From 2016 to 2019, the Mississippi Department of Human Services misspent more than $77 million that was supposed to help some of the poorest people in the U.S., according to the state auditor. Prosecutors have said the department gave money to nonprofit organizations that spent it on projects such as the $5 million volleyball facility at the University of Southern Mississippi in Hattiesburg.
Bryant, a Republican, finished his second and final term as governor in January 2020. Weeks later, the first criminal charges were filed against six people, including John Davis, a Department of Human Services director chosen by Bryant.
In a video released Wednesday, Bryant repeated what he has said before — that he was the 2019 whistleblower who told the auditor’s office about misdeeds at the Department of Human Services.

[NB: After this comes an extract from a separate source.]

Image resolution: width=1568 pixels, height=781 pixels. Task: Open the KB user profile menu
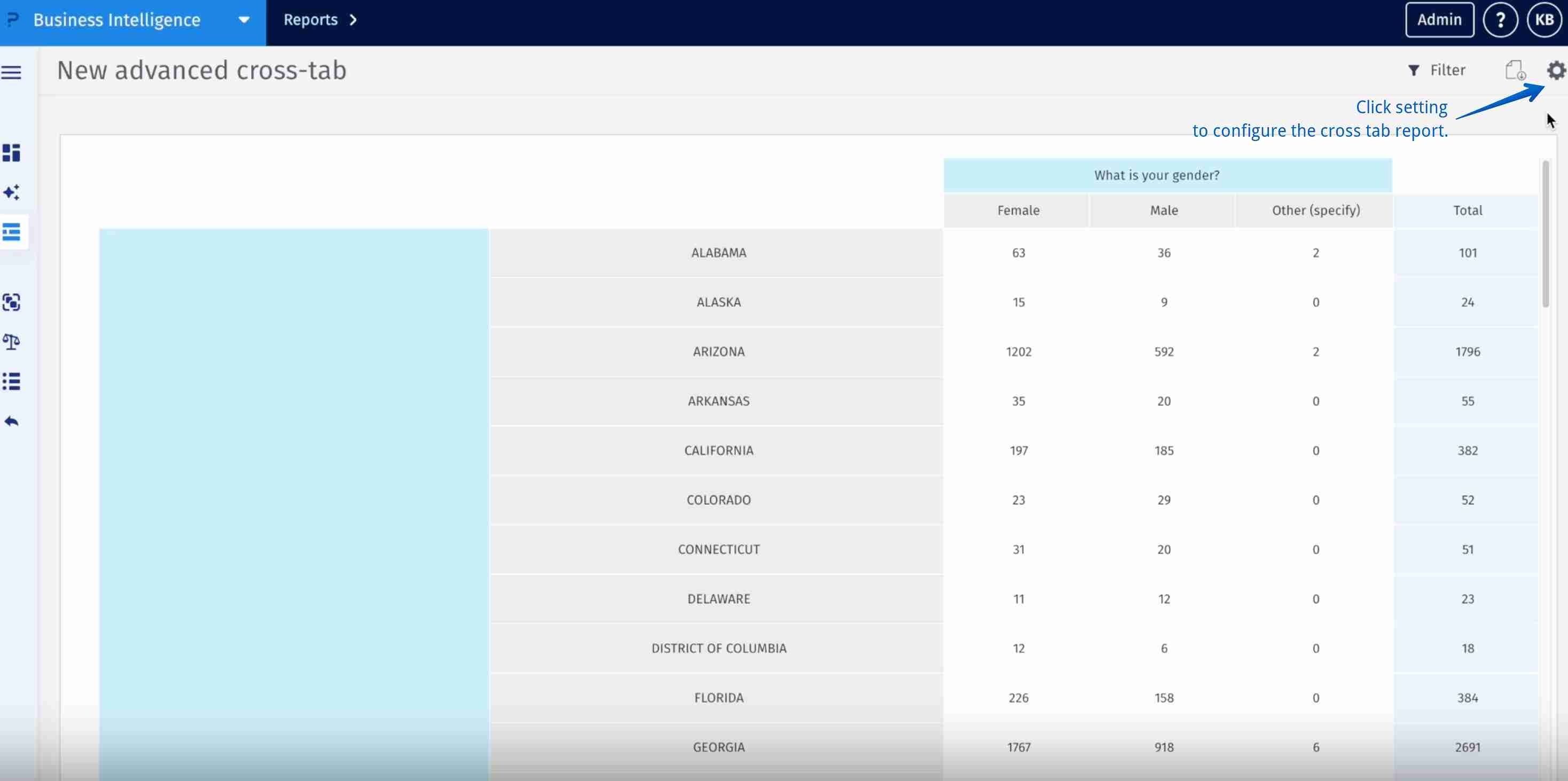1543,20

“The fact is, I did nothing wrong,” Bryant said in the video. “I wasn’t aware of the wrongdoings of others. When I received evidence that suggested people appeared to be misappropriating funds, I immediately reported that to the agency whose job it is to investigate these matters.”
The Mississippi Department of Human Services, with a new director, filed a civil lawsuit last year against Favre, three former pro wrestlers and more than three dozen other people and businesses to try to recover more than $20 million of the misspent money from the Temporary Assistance for Needy Families anti-poverty program.
No criminal charges have been filed against Bryant, and he is not being sued. Attorneys for some of the defendants in the civil suit have filed court papers that include text-message exchanges between Bryant, Favre and others about spending welfare money on the volleyball arena. Bryant earned a degree from the University of Southern Mississippi in 1977, more than a decade before Favre played football there. Favre’s daughter started playing volleyball there in 2017.
In November, Bryant’s attorney cited executive privilege in seeking to block a subpoena that sought more information from the former governor.
In late March, three news organizations — the Northeast Mississippi Daily Journal, the Mississippi Free Press and Mississippi Today — filed papers opposing Bryant’s effort to seal any information he would provide to the court.
“After much thought and discussion with counsel, I’ve made the decision to forgo any arguments about executive privilege on my text messages in this matter and simply release them all,” Bryant said in the video Wednesday. “Frankly, I’m tired of paying legal fees to respond to lawsuits that I’m not a party to in order to protect my privacy and an executive privilege that should exist for future governors.”
Davis pleaded guilty last year in the welfare misspending case, as did Nancy New. She is a Bryant ally who also attended the University of Southern Mississippi and ran a nonprofit organization that received Human Services contracts. As part of her guilty plea, New acknowledged her organization directed welfare money toward the volleyball arena and a pharmaceutical project backed by Favre. No criminal charges have been brought against Favre.